Moral of the story, never let anybody tell you otherwise, especially those who never cared or had any respect for you. Do as you damn well please. I dealt with so much BS all my life.
...That's the problem. We are so absorbed in daydreaming that we're not even aware of life and world events. Everybody else WHO doesn't do this is well in tune with world politics.
Another thing, I am sooooo embarrassed right now. All my peers have lives and careers—except for me. When we were kids, we were ALL self-absorbed and full of shit, at one time or another. But we eventually grow up into the world and face the facts. ME on the other hand...I'm kind of sliding down, because I've been daydreaming for a number of years. Now I am paying the price for it. I practically have to start over.
I took it a step too far with MD. It made me feel wonderful and happy at first, when I was younger, but it eventually turned my life upside down. It made me not care about anything or anyone. Overtime, it put me in a place I don't want to be. Why did I let this happen? I was always on the internet when I was teenager, I'm surprised that I never looked up "daydreaming."
I can't believe I'm back to the chalkboard of picking a college program? I thought I'd have flown the coop by 35. If I told anybody my story, they would've found me very weird.
No, I haven't, yet. Will check it out today. I'm so absorbed in daydreaming that I've not bothered to check up on current affairs at all.
By the way, did you watch William Shatner fly into space?

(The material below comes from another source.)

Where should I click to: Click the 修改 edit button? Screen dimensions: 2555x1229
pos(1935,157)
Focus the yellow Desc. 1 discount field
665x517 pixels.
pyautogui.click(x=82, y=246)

This is kind of scary. When I got my degree in graphic design, I believed I was going to get a decent job. I was wrong. It was very competitive and challenging out there. I didn't make it in a design agency or a boutique. I worked for warehouses, private businesses, online stores, offices at freelanced at home. My contracts were always short and I had to hop to another company. Employers often complained about my defective communication skills, inability to think and work fast and independently, failure to create very professional looking designs and take on directions, nor be able to meet demanding expectations. After 11 years of falling on my face so much, I realize I'm not cut out for graphic design and should've stuck to the arts.
Now it's like I'm starting from ground zero. I'm looking at local college secondary career certificate programs of interest, researching the labour market and graduate benefits. I need to determine what program will guarantee that I get a job after I graduate.
My dad is right, complacency gets you nowhere. I'm starting to get stressed out, have things to sort out. Not sure if I'll get a job anytime soon, and thinking of attending a local college.
Have you ever lost or forget things at times, due to daydreaming?
I must confess, real life has nothing to do with my fantasies, even my expectations. I always wondered why things were just never working out, all these years.